- **What you should do**
Rewrite the records below, changing "Screen dimensions" to "Display size" everywhere it occurs and leaving every other word as it stands.

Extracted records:
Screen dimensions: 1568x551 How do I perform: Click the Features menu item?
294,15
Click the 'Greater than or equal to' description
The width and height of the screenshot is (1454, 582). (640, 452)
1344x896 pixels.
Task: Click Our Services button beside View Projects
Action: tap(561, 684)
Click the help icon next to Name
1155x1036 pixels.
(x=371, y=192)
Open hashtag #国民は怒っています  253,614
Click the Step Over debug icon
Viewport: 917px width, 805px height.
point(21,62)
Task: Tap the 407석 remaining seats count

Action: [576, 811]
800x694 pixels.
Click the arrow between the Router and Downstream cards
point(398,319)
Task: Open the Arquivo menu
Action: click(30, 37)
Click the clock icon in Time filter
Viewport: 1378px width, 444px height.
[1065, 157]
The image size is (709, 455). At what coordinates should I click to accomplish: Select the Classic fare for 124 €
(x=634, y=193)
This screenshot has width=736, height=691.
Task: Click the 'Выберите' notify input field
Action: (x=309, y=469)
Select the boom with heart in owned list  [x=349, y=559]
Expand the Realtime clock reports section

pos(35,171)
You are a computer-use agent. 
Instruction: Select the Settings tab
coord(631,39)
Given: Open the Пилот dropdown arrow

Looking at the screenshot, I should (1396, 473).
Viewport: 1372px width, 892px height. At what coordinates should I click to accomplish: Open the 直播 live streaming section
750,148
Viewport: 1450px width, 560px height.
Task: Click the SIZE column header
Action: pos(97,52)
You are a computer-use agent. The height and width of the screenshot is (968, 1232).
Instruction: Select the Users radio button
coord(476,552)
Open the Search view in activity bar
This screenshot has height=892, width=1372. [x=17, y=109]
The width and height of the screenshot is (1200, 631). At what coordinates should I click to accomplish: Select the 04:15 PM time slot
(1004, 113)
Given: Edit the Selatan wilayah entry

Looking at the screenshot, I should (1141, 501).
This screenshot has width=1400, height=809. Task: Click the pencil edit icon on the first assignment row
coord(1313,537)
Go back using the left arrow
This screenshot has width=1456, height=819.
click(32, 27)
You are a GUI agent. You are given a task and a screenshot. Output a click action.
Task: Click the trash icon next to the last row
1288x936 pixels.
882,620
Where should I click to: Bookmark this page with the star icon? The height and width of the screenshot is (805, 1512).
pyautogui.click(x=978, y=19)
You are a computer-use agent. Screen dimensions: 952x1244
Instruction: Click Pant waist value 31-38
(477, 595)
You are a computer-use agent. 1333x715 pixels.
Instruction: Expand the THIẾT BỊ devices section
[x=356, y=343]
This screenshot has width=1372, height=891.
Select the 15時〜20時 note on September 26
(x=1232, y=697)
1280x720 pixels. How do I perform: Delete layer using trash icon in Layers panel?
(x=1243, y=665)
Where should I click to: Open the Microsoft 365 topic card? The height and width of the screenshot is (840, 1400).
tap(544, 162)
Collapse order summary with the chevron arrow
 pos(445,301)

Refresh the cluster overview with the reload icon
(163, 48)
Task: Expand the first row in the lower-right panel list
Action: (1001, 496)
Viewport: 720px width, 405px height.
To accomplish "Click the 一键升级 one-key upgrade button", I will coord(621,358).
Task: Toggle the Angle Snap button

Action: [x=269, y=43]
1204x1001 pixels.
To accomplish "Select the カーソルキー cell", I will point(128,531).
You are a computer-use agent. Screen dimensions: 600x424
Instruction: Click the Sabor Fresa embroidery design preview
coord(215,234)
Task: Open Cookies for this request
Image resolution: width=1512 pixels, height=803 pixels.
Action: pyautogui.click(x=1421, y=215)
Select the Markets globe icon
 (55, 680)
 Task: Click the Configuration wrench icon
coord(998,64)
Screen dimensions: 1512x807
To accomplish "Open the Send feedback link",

- **Exercise response**
Display size: 1568x551 How do I perform: Click the Features menu item?
294,15
Click the 'Greater than or equal to' description
The width and height of the screenshot is (1454, 582). (640, 452)
1344x896 pixels.
Task: Click Our Services button beside View Projects
Action: tap(561, 684)
Click the help icon next to Name
1155x1036 pixels.
(x=371, y=192)
Open hashtag #国民は怒っています  253,614
Click the Step Over debug icon
Viewport: 917px width, 805px height.
point(21,62)
Task: Tap the 407석 remaining seats count

Action: [576, 811]
800x694 pixels.
Click the arrow between the Router and Downstream cards
point(398,319)
Task: Open the Arquivo menu
Action: click(30, 37)
Click the clock icon in Time filter
Viewport: 1378px width, 444px height.
[1065, 157]
The image size is (709, 455). At what coordinates should I click to accomplish: Select the Classic fare for 124 €
(x=634, y=193)
This screenshot has width=736, height=691.
Task: Click the 'Выберите' notify input field
Action: (x=309, y=469)
Select the boom with heart in owned list  [x=349, y=559]
Expand the Realtime clock reports section

pos(35,171)
You are a computer-use agent. 
Instruction: Select the Settings tab
coord(631,39)
Given: Open the Пилот dropdown arrow

Looking at the screenshot, I should (1396, 473).
Viewport: 1372px width, 892px height. At what coordinates should I click to accomplish: Open the 直播 live streaming section
750,148
Viewport: 1450px width, 560px height.
Task: Click the SIZE column header
Action: pos(97,52)
You are a computer-use agent. The height and width of the screenshot is (968, 1232).
Instruction: Select the Users radio button
coord(476,552)
Open the Search view in activity bar
This screenshot has height=892, width=1372. [x=17, y=109]
The width and height of the screenshot is (1200, 631). At what coordinates should I click to accomplish: Select the 04:15 PM time slot
(1004, 113)
Given: Edit the Selatan wilayah entry

Looking at the screenshot, I should (1141, 501).
This screenshot has width=1400, height=809. Task: Click the pencil edit icon on the first assignment row
coord(1313,537)
Go back using the left arrow
This screenshot has width=1456, height=819.
click(32, 27)
You are a GUI agent. You are given a task and a screenshot. Output a click action.
Task: Click the trash icon next to the last row
1288x936 pixels.
882,620
Where should I click to: Bookmark this page with the star icon? The height and width of the screenshot is (805, 1512).
pyautogui.click(x=978, y=19)
You are a computer-use agent. Display size: 952x1244
Instruction: Click Pant waist value 31-38
(477, 595)
You are a computer-use agent. 1333x715 pixels.
Instruction: Expand the THIẾT BỊ devices section
[x=356, y=343]
This screenshot has width=1372, height=891.
Select the 15時〜20時 note on September 26
(x=1232, y=697)
1280x720 pixels. How do I perform: Delete layer using trash icon in Layers panel?
(x=1243, y=665)
Where should I click to: Open the Microsoft 365 topic card? The height and width of the screenshot is (840, 1400).
tap(544, 162)
Collapse order summary with the chevron arrow
 pos(445,301)

Refresh the cluster overview with the reload icon
(163, 48)
Task: Expand the first row in the lower-right panel list
Action: (1001, 496)
Viewport: 720px width, 405px height.
To accomplish "Click the 一键升级 one-key upgrade button", I will coord(621,358).
Task: Toggle the Angle Snap button

Action: [x=269, y=43]
1204x1001 pixels.
To accomplish "Select the カーソルキー cell", I will point(128,531).
You are a computer-use agent. Display size: 600x424
Instruction: Click the Sabor Fresa embroidery design preview
coord(215,234)
Task: Open Cookies for this request
Image resolution: width=1512 pixels, height=803 pixels.
Action: pyautogui.click(x=1421, y=215)
Select the Markets globe icon
 (55, 680)
 Task: Click the Configuration wrench icon
coord(998,64)
Display size: 1512x807
To accomplish "Open the Send feedback link",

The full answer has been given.